## Parts of the exercise:
[1] In the research-ideas workshop text, which two journals are recommended for survey articles?
[2] Continue the research-ideas workshop text from where it stops.

## Text block:
2nd Year Workshop: Tips for generating research ideas

Ian McCarthy, Emory University and NBER

Economics PhD Professionalism Workshop

Where to get ideas?

If you’re feeling lost right now, that’s completely normal. You just spent a year or two learning tools. Now you’re supposed to use them, and nobody gave you a manual for that part.

The good news: ideas are everywhere. The hard part is learning to see them.

  1. Read non-academic policy papers/briefs
    • Examples from health econ: Commonwealth Fund, Petersen-KFF, Health Affairs or NEJM opinion pieces
    • Every field has equivalents — find the policy outlets and trade publications in your area
    • Newspapers and podcasts count too
  1. Academic papers and survey articles
    • Read the abstract and skim the rest (you’ll read more carefully later)
    • JEP and JEL are good for survey articles
    • Get TOC notifications from relevant journals
    • NBER working papers
    • Use AI tools to help digest papers (Elicit, Semantic Scholar, Scholarcy)

## Given entries:

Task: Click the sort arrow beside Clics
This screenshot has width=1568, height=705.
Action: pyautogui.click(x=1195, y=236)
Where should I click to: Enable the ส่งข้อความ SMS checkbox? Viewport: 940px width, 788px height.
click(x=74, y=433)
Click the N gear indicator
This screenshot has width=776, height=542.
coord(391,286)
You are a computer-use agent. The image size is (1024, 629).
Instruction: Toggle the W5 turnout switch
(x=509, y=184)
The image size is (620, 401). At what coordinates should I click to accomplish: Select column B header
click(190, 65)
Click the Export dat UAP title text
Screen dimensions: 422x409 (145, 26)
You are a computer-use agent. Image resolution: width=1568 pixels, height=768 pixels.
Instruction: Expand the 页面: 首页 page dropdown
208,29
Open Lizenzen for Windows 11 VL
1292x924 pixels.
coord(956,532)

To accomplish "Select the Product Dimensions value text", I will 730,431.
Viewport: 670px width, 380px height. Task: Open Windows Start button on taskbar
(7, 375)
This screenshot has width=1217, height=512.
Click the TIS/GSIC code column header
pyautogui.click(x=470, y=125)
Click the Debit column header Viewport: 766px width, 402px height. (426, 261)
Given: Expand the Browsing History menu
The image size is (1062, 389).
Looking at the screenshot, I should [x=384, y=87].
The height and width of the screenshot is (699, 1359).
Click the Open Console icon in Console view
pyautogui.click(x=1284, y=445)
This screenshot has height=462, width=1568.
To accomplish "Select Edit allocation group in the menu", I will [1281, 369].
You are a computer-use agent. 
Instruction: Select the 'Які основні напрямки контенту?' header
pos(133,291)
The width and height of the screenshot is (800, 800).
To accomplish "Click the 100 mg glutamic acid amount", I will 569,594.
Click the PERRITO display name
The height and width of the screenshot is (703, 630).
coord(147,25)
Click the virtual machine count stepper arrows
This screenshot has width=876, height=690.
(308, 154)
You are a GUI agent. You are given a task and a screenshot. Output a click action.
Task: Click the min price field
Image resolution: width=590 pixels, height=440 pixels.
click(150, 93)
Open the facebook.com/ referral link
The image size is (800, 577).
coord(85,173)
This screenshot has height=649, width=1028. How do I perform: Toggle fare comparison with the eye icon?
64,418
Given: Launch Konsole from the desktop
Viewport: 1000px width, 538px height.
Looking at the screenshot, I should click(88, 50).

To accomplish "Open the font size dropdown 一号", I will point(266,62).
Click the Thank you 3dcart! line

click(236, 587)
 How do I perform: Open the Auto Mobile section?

## Your written answers:
[1] JEP and JEL.

[2]
  1. Seminars
    • Attend and read papers in advance
    • Meet with speakers and ask questions
    • Pay attention to what the audience asks — that’s where the gaps are
  1. Talk to faculty
    • You don’t need a polished idea to schedule a meeting
    • Bring 2-3 half-baked topics and say “I’ve been thinking about X, does this seem like there’s something here?”
    • The goal is to leave with a sharper version of what you came in with, not to impress anyone
  1. Talk to classmates
    • Your cohort sees the world differently than you do — that’s an asset
    • Throw out ideas over coffee. Most will be bad. That’s the point.
  1. Diversify
    • Read outside of your narrow subfield
    • You are an economist first
    • Be curious and engaged

From topic to idea

A topic is not an idea. An idea has a question with an answer you can find in data.

Topic Research question
“I’m interested in hospitals” “Do hospitals change their service mix when a nearby competitor closes?”
“Education policy seems important” “Does reducing class size in early grades affect long-run earnings?”
“I want to study trade” “How do firms adjust employment when tariffs are unexpectedly reversed?”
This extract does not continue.